Cosa scatenano i luoghi comuni, questa volta abbinati all’ignoranza. Ostracizzato Otello Ruggeri, che aveva avuto l’ardire di proporre “Faccetta Nera”.

Si farebbe questo ed altro, per racimolare una manciata di voti. Lo sa bene Roberto Di Stefano, candidato sindaco di Forza Italia a Sesto San Giovanni, che ha deciso di estromettere dalla prossima competizione elettorale Otello Ruggeri, reo di aver pubblicato un post provocatorio incentrato sulla canzone “Faccetta Nera”.

Ruggeri, come abbiamo raccontato pochi giorni fa, aveva scritto su Facebook che invece di “Bella Ciao” (cantata forzatamente da alcuni bambini ai profughi ospitati alla Caserma Montello) andava eseguito il motivo di “Faccetta Nera”, decisamente più attinente alla situazione che si sta vivendo.

Per inciso, quella che per l’opinione pubblica (e particolarmente per chi non si prende la briga di informarsi) è una canzone razzista e discriminatoria, a leggere bene il testo è un inno alla libertà, l’integrazione e l’assimilazione. Altro che lo schiavismo e la tratta degli esseri umani che costituiscono i caratteri distintivi di questa immigrazione forzata.
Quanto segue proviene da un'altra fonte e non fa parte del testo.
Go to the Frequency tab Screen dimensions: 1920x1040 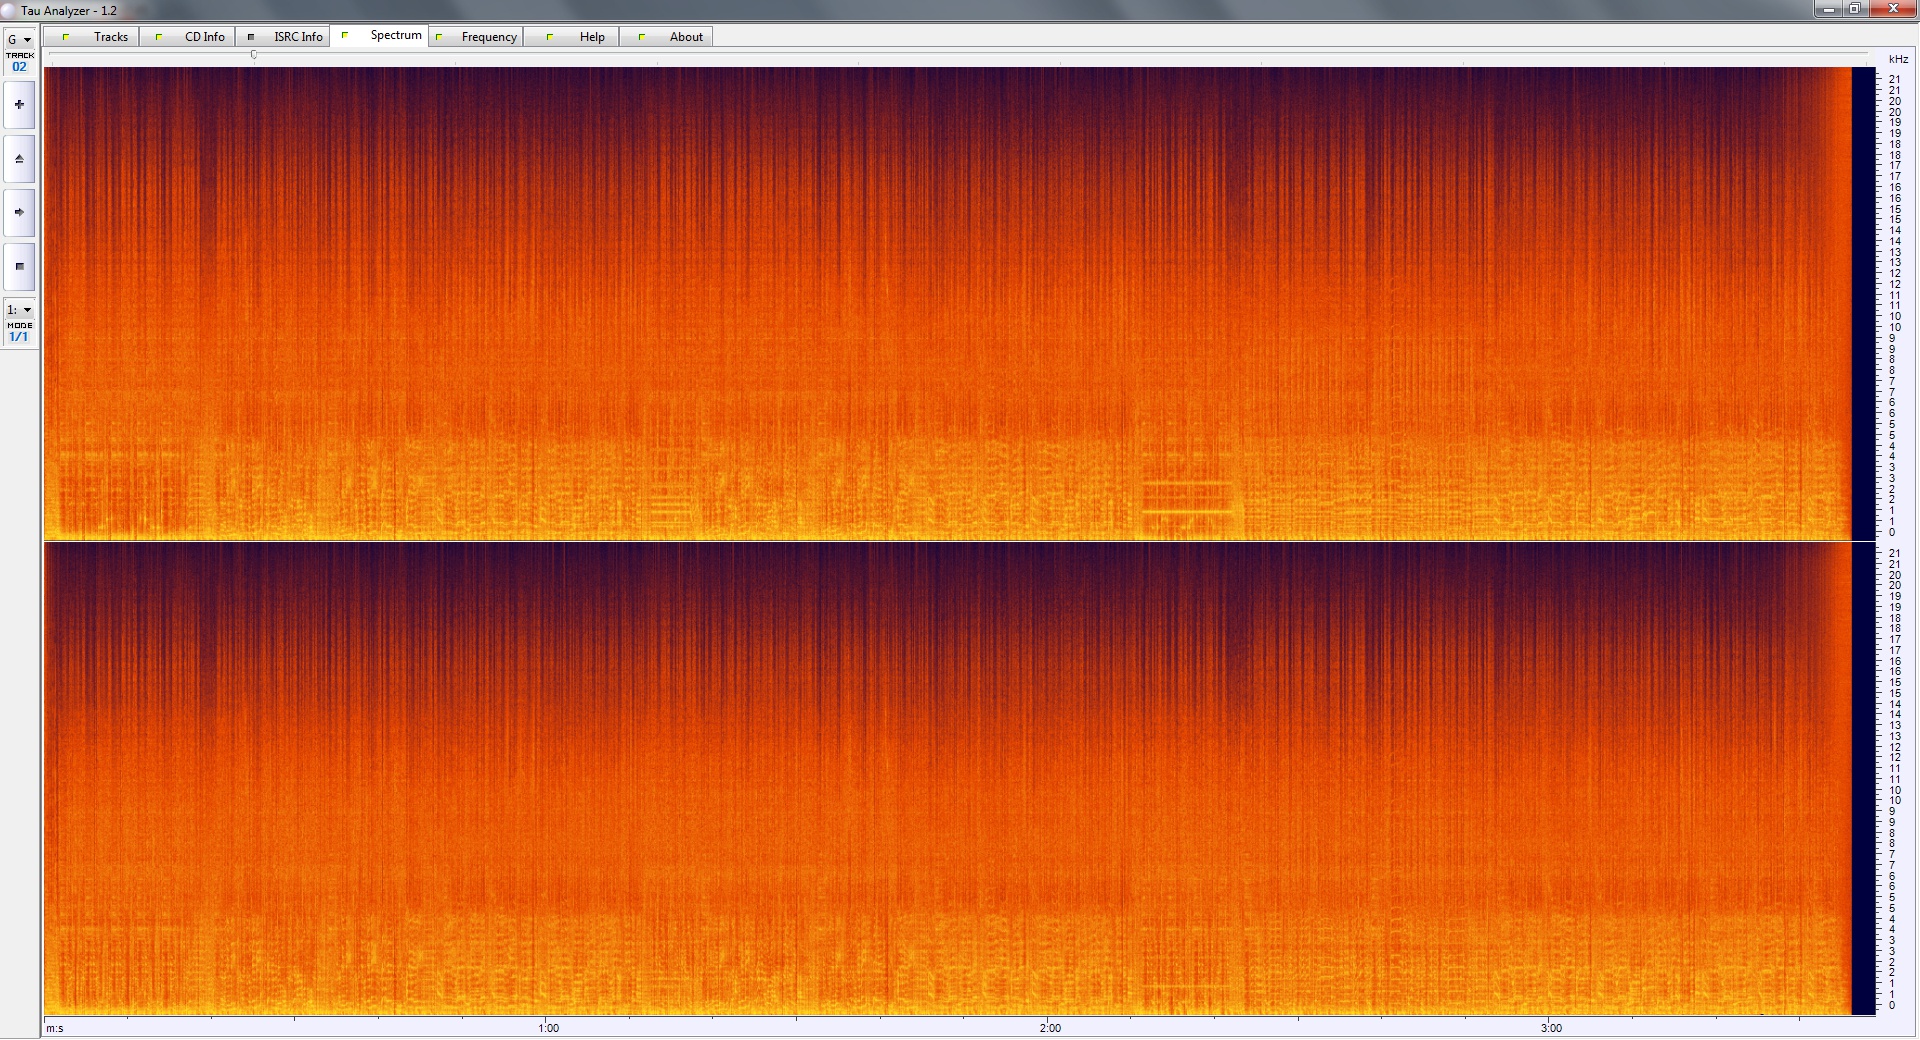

Seguendo ingenuamente il pensiero unico (e timoroso di perdere voti) l’aspirante sindaco della città dell’hinterland milanese ha deciso bene di recidere il legame politico con Otello Ruggeri e prendere le distanze dal suo pensiero.

Questa decisione è stata comunicata sempre su Facebook da Marco Esposito, segretario cittadino del Pd, lo stesso che ha denunciato giorni fa il post incriminato, condendo il tutto con la tipica indignazione. “Ringraziamo il candidato sindaco del centrodestra Di Stefano per avere deciso di non candidare più il signor Ruggeri e siamo contenti per le parole di condanna della stessa Gelmini”, ha scritto il piddino.

Ruggeri, interpellato a proposito, ha spiegato che “le liste le decide il partito. E, a quanto mi risulta, non è stata ancora affrontata la questione. Ma Di Stefano ha espresso la sua volontà in merito. La faccio mia. Visto che è stato lui a chiedermi di candidarmi e non io a offrirmi, non vedo il motivo d’insistere. Su questo ultimo punto (che sia stato lui a chiedermelo) chiunque può chiedere conferma al consigliere comunale Fabrizio De Pasquale”.
La vecchia politica, fatta di prudenza ed ossequio all’elettorato moderato va contro una verità indigesta. In mezzo “Faccetta Nera”, della quale consigliamo di rileggere il testo.